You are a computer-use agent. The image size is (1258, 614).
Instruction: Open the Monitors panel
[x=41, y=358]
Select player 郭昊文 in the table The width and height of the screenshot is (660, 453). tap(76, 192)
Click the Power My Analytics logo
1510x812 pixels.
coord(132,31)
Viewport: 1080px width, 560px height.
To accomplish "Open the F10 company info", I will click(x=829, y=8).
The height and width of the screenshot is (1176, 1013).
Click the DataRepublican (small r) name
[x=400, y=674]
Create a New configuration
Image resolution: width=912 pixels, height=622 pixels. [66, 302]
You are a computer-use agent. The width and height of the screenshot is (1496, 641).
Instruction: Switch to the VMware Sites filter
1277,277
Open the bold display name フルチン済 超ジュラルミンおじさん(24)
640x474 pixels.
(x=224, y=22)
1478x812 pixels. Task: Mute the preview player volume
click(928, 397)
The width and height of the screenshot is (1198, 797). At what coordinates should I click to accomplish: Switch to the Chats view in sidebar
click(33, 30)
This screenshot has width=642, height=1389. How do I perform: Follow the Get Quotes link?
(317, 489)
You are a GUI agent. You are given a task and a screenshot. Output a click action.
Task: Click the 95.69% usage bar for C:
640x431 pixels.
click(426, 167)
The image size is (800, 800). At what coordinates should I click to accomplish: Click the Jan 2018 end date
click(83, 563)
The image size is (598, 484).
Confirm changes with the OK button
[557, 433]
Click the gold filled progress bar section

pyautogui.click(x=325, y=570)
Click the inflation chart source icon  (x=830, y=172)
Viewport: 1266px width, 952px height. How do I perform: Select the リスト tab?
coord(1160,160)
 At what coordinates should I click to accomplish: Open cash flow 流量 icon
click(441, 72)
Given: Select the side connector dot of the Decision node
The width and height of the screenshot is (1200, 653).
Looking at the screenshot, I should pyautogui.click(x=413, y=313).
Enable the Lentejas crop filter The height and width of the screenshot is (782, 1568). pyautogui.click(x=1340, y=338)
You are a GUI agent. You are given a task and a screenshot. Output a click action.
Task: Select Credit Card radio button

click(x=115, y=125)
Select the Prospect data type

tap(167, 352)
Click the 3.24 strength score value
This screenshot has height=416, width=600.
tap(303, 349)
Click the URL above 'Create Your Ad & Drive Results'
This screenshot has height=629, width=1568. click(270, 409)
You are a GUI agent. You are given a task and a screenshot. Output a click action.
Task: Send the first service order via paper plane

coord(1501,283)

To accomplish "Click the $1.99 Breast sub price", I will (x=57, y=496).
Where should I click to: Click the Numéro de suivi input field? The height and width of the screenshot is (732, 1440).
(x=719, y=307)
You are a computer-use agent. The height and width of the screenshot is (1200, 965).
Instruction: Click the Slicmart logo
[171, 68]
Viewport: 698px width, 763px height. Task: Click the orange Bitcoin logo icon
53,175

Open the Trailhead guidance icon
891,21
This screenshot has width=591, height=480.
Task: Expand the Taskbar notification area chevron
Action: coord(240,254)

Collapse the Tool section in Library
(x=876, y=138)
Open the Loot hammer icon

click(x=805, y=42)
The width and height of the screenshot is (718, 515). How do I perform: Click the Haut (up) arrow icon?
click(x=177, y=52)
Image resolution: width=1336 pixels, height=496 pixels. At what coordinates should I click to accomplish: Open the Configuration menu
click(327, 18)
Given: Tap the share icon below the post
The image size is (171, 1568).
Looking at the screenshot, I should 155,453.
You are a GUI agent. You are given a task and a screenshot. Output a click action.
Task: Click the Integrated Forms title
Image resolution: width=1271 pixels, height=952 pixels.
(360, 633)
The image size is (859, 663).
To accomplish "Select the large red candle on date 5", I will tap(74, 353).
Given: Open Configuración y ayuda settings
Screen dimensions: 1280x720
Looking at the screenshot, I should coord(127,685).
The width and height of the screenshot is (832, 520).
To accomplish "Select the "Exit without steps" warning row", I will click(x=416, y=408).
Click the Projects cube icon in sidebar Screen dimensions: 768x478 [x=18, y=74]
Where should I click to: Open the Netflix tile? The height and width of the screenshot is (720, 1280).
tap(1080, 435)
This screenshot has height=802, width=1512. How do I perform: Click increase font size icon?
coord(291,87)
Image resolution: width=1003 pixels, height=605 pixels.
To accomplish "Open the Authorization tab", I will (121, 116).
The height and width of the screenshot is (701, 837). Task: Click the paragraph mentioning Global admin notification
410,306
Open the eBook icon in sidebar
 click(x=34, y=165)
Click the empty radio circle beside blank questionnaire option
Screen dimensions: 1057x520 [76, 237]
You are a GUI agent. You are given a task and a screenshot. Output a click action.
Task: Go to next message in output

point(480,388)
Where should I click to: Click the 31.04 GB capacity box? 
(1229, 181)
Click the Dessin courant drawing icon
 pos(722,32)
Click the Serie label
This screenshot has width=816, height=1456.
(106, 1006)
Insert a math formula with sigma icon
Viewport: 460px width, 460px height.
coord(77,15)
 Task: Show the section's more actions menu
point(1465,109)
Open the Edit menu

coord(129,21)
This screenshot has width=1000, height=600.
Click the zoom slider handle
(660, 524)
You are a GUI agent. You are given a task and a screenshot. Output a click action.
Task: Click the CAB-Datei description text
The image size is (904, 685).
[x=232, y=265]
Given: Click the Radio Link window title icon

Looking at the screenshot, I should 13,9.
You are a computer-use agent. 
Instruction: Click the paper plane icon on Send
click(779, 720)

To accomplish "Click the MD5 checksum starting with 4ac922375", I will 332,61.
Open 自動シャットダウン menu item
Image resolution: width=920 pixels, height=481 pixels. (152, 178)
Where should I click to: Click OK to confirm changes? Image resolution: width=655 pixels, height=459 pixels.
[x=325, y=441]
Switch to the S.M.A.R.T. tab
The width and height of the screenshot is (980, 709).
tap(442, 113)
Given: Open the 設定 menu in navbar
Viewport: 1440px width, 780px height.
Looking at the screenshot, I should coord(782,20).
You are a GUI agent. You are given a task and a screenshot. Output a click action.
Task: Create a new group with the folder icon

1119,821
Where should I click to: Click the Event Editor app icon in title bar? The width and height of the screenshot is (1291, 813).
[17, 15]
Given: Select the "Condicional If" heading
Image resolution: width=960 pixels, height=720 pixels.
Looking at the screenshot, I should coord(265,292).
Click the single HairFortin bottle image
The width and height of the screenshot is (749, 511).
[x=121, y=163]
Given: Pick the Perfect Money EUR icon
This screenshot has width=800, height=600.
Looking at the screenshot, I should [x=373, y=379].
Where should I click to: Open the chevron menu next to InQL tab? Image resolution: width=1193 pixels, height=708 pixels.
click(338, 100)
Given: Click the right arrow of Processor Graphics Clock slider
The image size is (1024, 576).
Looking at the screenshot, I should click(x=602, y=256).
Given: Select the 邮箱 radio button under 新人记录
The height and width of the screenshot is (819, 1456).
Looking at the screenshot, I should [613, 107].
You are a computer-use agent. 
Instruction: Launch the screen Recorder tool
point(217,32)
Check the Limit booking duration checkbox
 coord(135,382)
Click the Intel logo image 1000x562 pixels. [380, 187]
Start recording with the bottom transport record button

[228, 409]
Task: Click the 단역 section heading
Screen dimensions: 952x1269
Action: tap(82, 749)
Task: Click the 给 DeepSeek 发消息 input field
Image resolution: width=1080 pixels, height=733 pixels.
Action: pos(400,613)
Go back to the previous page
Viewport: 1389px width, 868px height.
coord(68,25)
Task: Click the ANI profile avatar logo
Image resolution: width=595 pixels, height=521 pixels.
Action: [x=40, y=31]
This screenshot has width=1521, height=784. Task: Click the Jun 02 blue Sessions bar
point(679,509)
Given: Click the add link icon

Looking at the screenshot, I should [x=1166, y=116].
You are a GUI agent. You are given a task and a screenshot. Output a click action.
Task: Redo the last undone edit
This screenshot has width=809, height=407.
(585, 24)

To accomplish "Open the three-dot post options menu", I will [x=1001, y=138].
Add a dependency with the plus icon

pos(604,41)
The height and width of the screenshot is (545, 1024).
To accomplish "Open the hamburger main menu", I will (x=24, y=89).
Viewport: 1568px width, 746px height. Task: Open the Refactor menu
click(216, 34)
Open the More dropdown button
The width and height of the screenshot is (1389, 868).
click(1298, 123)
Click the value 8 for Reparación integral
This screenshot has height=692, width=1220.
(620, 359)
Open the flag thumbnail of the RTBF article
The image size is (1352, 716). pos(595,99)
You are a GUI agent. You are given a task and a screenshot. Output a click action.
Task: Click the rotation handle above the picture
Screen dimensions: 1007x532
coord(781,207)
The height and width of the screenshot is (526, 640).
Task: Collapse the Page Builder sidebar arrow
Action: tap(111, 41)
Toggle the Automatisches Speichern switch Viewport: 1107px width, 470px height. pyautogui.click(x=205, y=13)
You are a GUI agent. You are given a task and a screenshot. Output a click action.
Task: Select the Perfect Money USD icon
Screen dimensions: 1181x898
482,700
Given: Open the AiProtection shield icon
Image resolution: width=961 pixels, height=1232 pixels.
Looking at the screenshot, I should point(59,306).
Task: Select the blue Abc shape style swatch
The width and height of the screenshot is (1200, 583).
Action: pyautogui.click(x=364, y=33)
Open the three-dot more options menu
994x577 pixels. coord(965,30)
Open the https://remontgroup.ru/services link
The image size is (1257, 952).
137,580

++++++++++++++++++++

Exercise instructions —
Using the data above, say how many lines include the word "heading". Write only that number.

Solution to this problem —
2